Second, U.S. Bank is being sued as trustee of a securitized mortgage trust, the CFSB Mortgage Pass-Through Certificates Series 2005-CF1. Koufos challenges whether the transfer of the Koufos mortgage and note into the Trust complied with the " trust terms stated within [the Trust's] Governing Documents." D. 10 ¶ ¶ 225, 247-49. See also D. 10 ¶ ¶ 18-19 (alleging that " for the Trust to have . . . a legally cognizable right to enforce the contractual power of sale in the Koufos mortgage under [Mass. Gen. L. c. 244 § 14], as a 'holder' . . . it must follow its Governing Documents, which control" and that the Trust is " required to strictly follow the mandates of its Governing Documents . . . with regards to the conveyance [of] the Koufos note and mortgage . . . to the Trust" ); D. 10 ¶ 141 (alleging that a " Trust . . . is required to follow its Governing Documents . . . with regards to the assignment of the corpus to it, in order for the Koufos mortgage to be part of the Defendant Trust's corpus" ); D. 10 ¶ ¶ 247-49 (similar allegations).

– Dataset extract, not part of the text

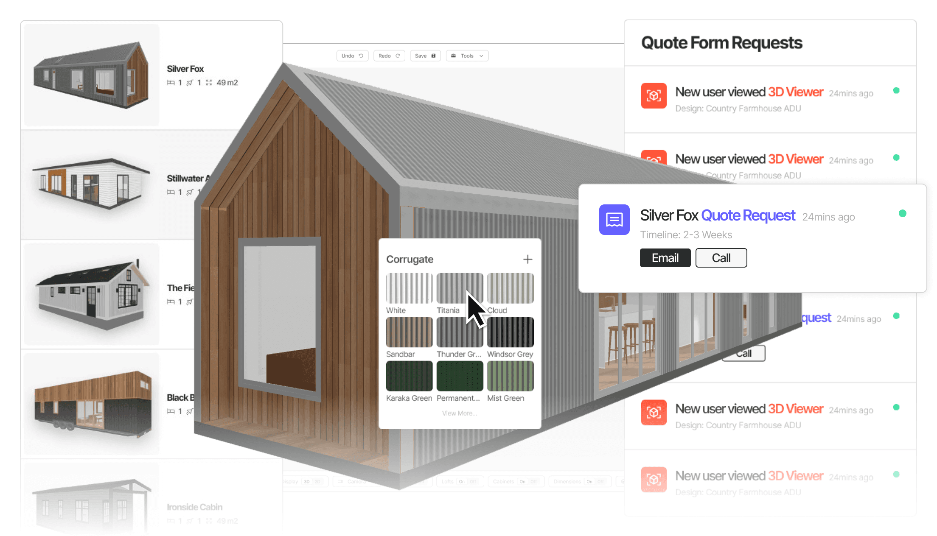This screenshot has width=937, height=536.
Task: Click the Undo arrow icon
Action: [x=360, y=56]
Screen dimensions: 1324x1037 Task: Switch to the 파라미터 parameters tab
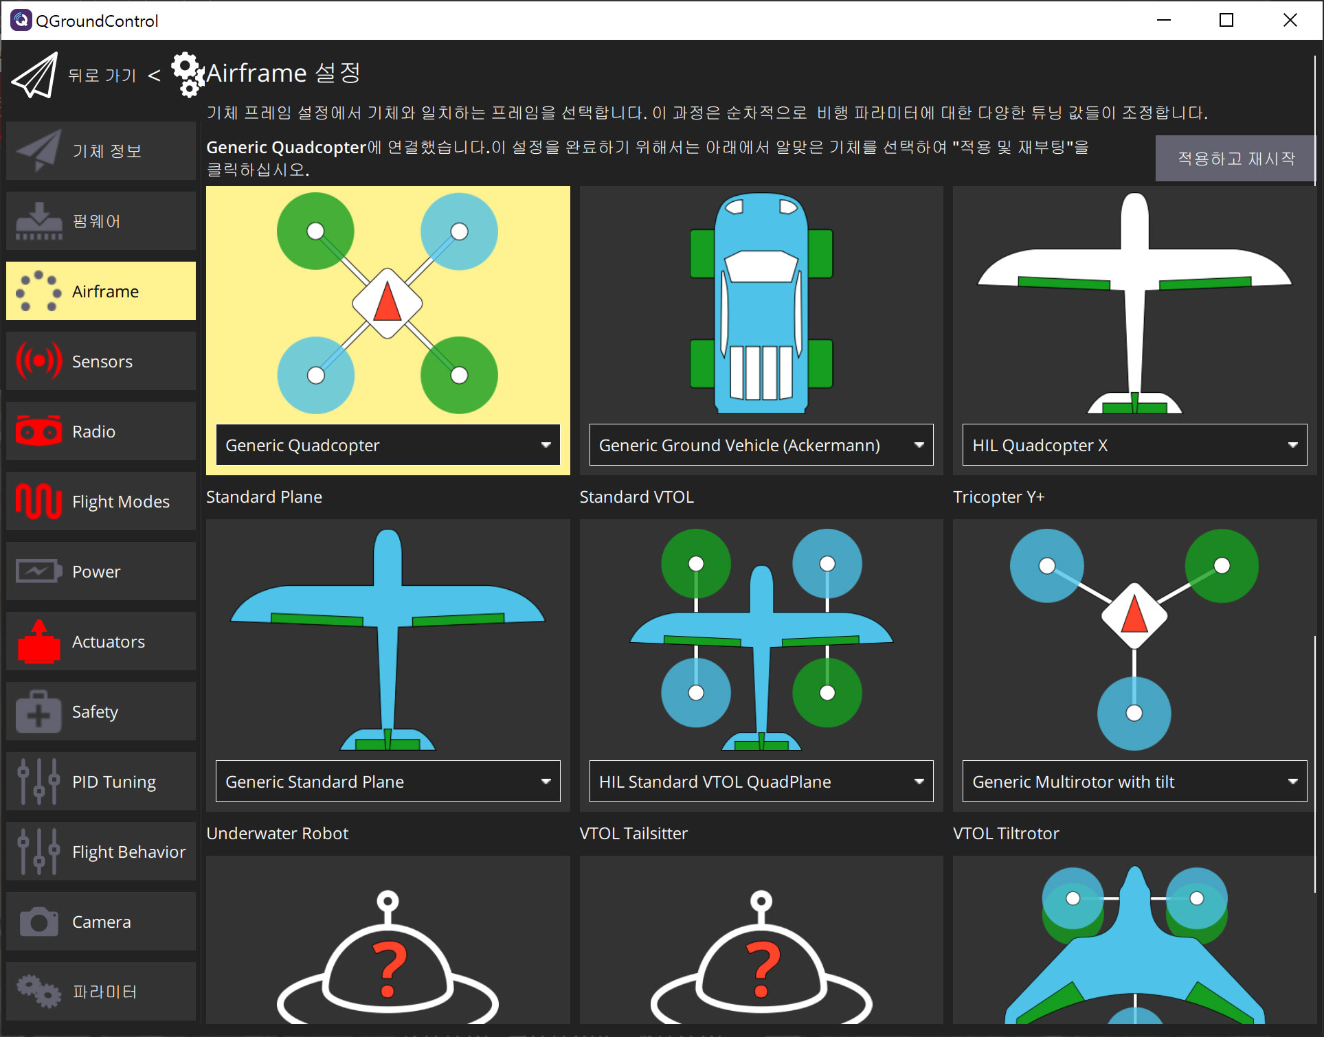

Here, Koufos alleges that the transfer of the mortgage instruments into the Trust violated the Trust's Governing Documents as follows: Koufos states that the Trust's Governing Documents state that only the " Depositor," who is defined as Credit Suisse First Boston Securities Corp., can transfer mortgages and notes into the Trust, and that any assignment had to happen before the Trust " Closing Date" of August 8, 2005. D. 10 ¶ ¶ 31-35, 154-58. Koufos argues that SPS's transfer of the note and mortgage on behalf of New Century to U.S. Bank made in April, 2009 " was in direct contravention of the terms of the Defendant Trust's Governing Documents, as it took place by an entity other than the 'Depositor' [and occurred] almost four . . . years after the Closing Date of August 08, 2005." D. 10 ¶ 176.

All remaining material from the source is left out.